MAPKs ERK and p38, but not JNK phosphorylation, modulate IL-6 and TNF-α secretion following OK-432 in vitro stimulation of purified human monocytes

Abstract

Interaction between the immune system and cancer allows for the use of biological response modifiers, e.g. OK-432, in cancer therapy. OK-432, penicillin-killed Streptococcus pyogenes, is used in treating carcinomas, but also lymphangiomas. We have studied the role of monocytes (MOs) in the immune response to OK-432 by examining IL-6 and tumour necrosis factor (TNF)-α secretion after in vitro MO stimulation with OK-432, to some extent in comparison with lipoteichoic acid (LTA) and lipopolysaccharide (LPS).
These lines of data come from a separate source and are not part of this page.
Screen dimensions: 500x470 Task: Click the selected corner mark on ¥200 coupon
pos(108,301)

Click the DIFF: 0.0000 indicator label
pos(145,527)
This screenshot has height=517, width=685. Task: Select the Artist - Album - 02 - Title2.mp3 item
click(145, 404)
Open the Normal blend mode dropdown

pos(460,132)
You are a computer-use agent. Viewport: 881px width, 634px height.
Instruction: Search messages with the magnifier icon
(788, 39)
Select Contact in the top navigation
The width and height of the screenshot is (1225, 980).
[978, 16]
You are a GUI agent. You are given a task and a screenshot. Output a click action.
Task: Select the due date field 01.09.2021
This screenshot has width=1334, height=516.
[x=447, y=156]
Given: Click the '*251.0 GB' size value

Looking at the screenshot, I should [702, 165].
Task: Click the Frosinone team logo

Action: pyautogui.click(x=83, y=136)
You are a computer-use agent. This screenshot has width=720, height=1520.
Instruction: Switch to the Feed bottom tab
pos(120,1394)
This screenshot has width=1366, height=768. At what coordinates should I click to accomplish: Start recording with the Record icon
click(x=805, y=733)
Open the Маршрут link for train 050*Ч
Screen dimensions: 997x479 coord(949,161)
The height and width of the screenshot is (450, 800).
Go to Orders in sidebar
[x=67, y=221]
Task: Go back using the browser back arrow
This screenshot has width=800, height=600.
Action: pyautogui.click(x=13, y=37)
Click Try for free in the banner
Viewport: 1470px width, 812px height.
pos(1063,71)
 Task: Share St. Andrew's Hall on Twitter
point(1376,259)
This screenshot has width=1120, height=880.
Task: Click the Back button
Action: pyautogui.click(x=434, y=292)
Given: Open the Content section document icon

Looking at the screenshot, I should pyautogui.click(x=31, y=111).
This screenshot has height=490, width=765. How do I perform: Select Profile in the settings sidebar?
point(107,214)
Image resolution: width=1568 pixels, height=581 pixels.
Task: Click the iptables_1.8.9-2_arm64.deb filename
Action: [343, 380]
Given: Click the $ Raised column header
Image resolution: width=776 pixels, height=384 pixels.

LTA stimulation of whole blood gave IL-6 but not TNF-α secretion, as previously shown with OK-432 stimulation, whereas both cytokines were secreted following LPS stimulation. Addition of the MAPK kinase (MAPKK) MEK inhibitor U0126 inhibited IL-6/TNF-α secretion in a dose-dependent manner. Flow cytometry and to some extent Western blot (Wb) analyses showed that MAPK ERK, located downstream of MEK1/2, is predominantly phosphorylated at isolation from peripheral blood. Addition of the p38 MAP kinase inhibitor SB202190 decreased MO IL-6/TNF-α production upon OK-432 stimulation in a dose-dependent manner. Addition of the MAPK JNK inhibitor SP600125 did not systematically change the MO IL-6/TNF-α OK-432 response. Flow cytometry showed that when stimulating the MOs before isolation from blood, LPS yielded ERK phosphorylation and LPS/LTA p38 phosphorylation, whereas OK-432 had no effects on phosphorylation levels. In conclusion, we have shown that OK-432 resembles TLR2 more than TLR4 stimulation of MOs and depends on MAPKK MEK and MAPK p38, but not on JNK phosphorylation. The MEK and p38 MO OK-432 stimulation dependence is possibly related to the differentiation of cells of the MO lineage.